Washington: Global climate change may bring on more extreme weather conditions such as heat waves, causing higher fatalities in the coming decades.
Researchers at the Johns Hopkins Bloomberg School of Public Health, using three different climate change scenarios for the final decades of the 21st century, calculated that Chicago could experience between 166 and 2,217 excess deaths per year owing to heat waves.
"Our study looks to quantify the impact of increased heat waves on human mortality," said Roger Peng, who led the study, reports the journal Environmental Health Perspectives.
"For a major US city like Chicago, the impact is likely be profound and potentially devastating," said Peng, associate professor in biostatistics, according to a Bloomberg statement.
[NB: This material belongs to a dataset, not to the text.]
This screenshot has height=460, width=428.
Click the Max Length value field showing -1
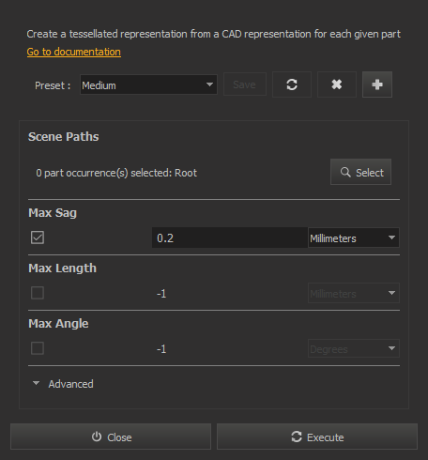click(230, 294)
"We would expect the impact to be less severe with mitigation efforts, including lowering CO2 emissions." Peng and colleagues developed three climate change scenarios for 2081 to 2100.
The scenarios were based on estimates from seven global climate change models and from mortality and air pollution data for the city of Chicago from 1987 to 2005. The data were limited to the warm season from May to October of each year.
From 1987 to 2005, Chicago experienced 14 heat waves, lasting an average of 9.2 days, which resulted in an estimated 53 excess deaths per year.
In the future, the researchers calculated that excess mortality attributable to heat waves is to range from 166 to 2,217 per year.
"It`s very difficult to make predictions, but given what we know now, our study shows that climate change will exacerbate the health impact of heat waves across a range of plausible future scenarios," added Peng.